Page>

— begin —

GDPR is big and scary and getting closer by the day. Part of me wants to believe that we’ll all be ready by the May 25th deadline, but more of me believes that the real push to comply will happen AFTER that date. If you’re not clear on what GDPR really is or if it matters to you, take a look at my last blog for a larger overview. In a nutshell, it means you have to let users know what data you’re collecting, how you’ll use it, do your best to protect it, be transparent when breaches occur, and remove any user data completely if they ask. And oh yeah, if you don’t comply, there are big, big fines.
In theory, GDPR applies only to EU citizens, but the global reach of most commerce these days requires diligence in complying with the regulation across the globe. This leaves a choice between treating all users in a secure, private manner vs. having a completely segmented data flow for EU and non-EU customers, for example (likely a more expensive proposition). In this blog, I’ll explain how you can leverage static code analysis to help improve data protection and privacy.

— end —

Instruction A>
Answer these from the GDPR post:
(i) What deadline date does it give?
(ii) In theory, whose citizens does GDPR apply to?
(iii) What technique will the post explain for improving data protection and privacy?
Instruction B> Repeat the part of the GDPR post that starts at the words "GDPR is big" and ends after "big, big fines.".
The entries that come after have no part in this.

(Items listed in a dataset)
— begin —

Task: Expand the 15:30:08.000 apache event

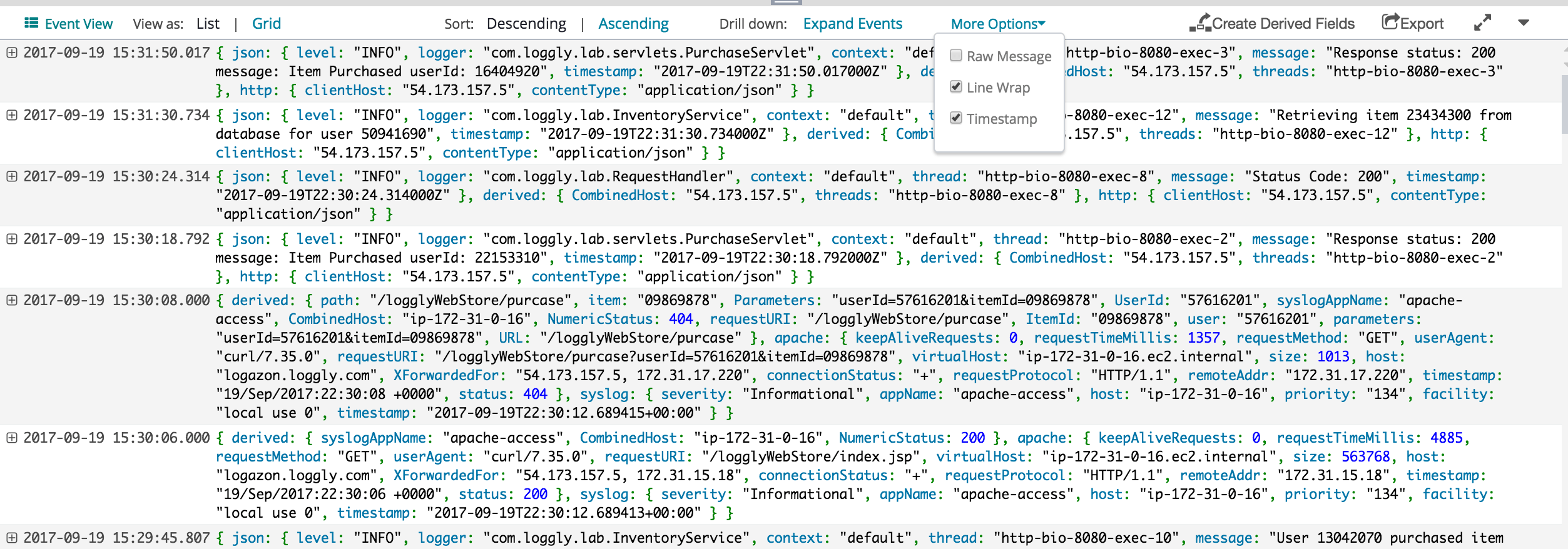Action: click(11, 300)
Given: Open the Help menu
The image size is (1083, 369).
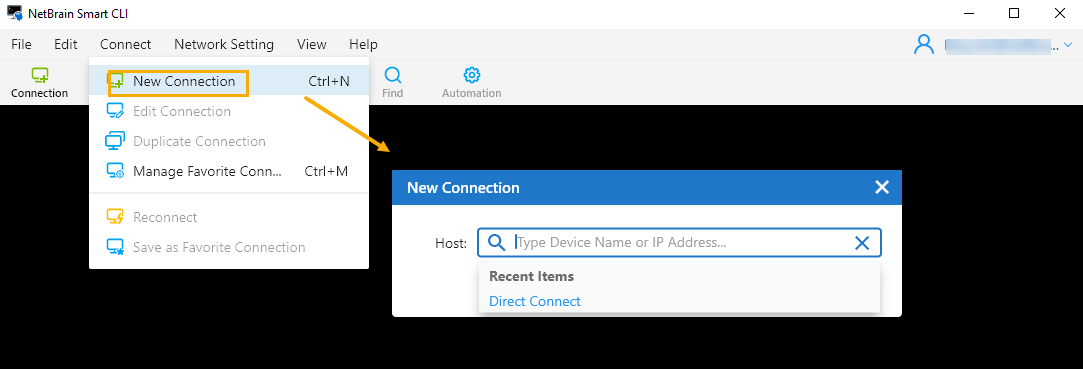Looking at the screenshot, I should tap(363, 44).
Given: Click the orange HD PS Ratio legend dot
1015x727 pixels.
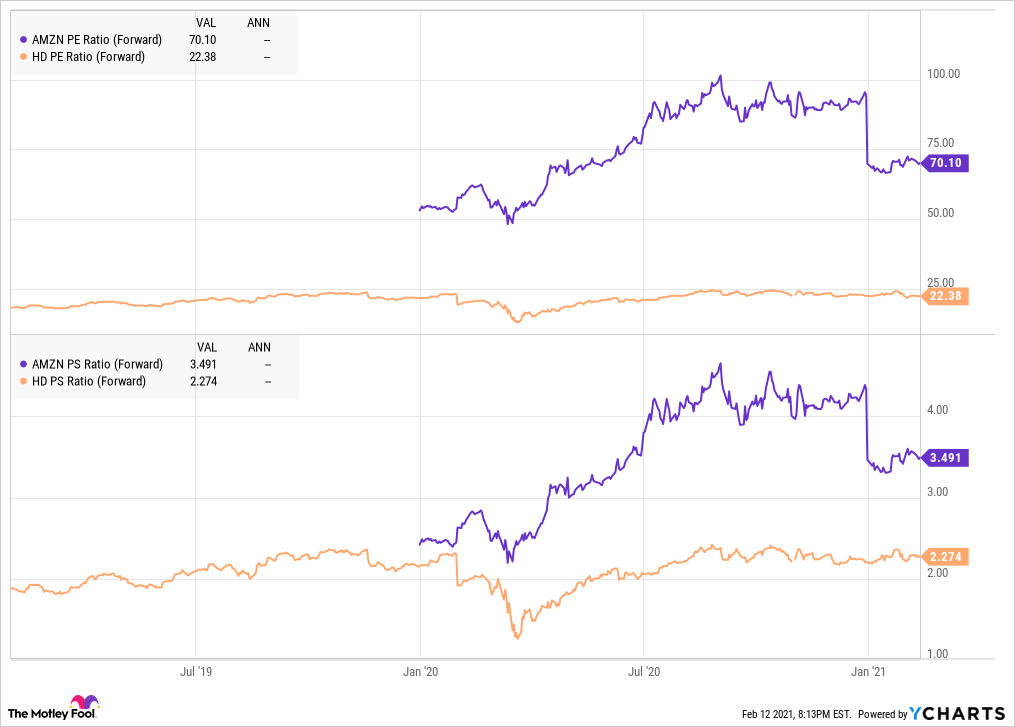Looking at the screenshot, I should point(24,381).
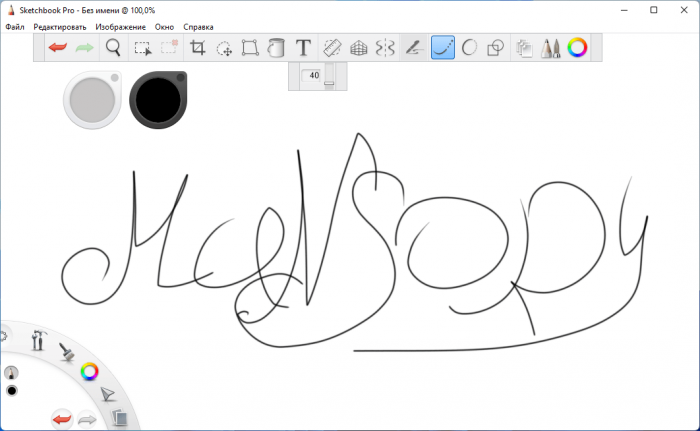The height and width of the screenshot is (431, 700).
Task: Expand the lagoon color wheel menu
Action: [x=90, y=372]
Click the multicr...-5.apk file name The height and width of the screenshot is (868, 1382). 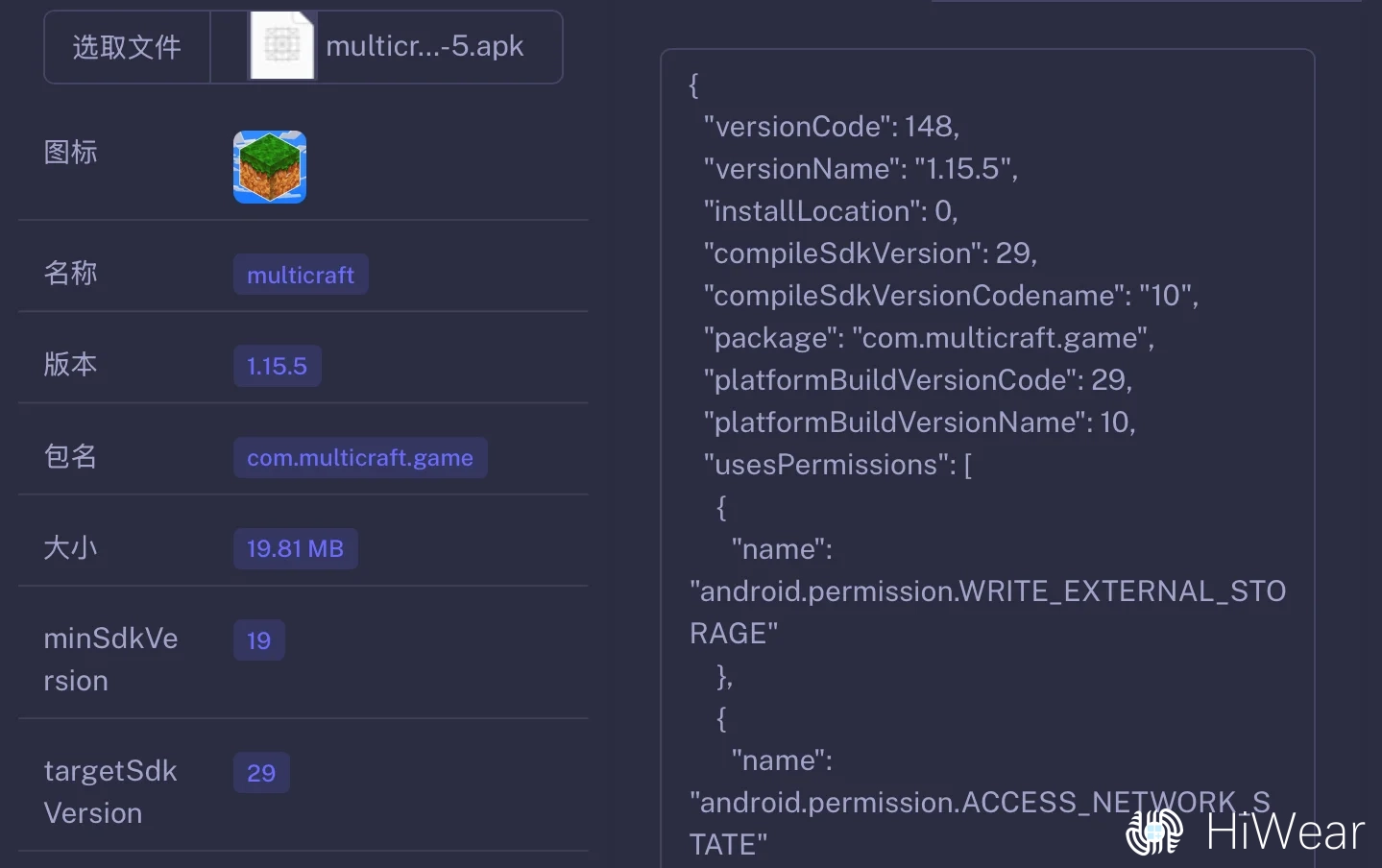424,46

— end —

Full response A>
(i) May 25th
(ii) EU citizens
(iii) Static code analysis

Full response B>
GDPR is big and scary and getting closer by the day. Part of me wants to believe that we’ll all be ready by the May 25th deadline, but more of me believes that the real push to comply will happen AFTER that date. If you’re not clear on what GDPR really is or if it matters to you, take a look at my last blog for a larger overview. In a nutshell, it means you have to let users know what data you’re collecting, how you’ll use it, do your best to protect it, be transparent when breaches occur, and remove any user data completely if they ask. And oh yeah, if you don’t comply, there are big, big fines.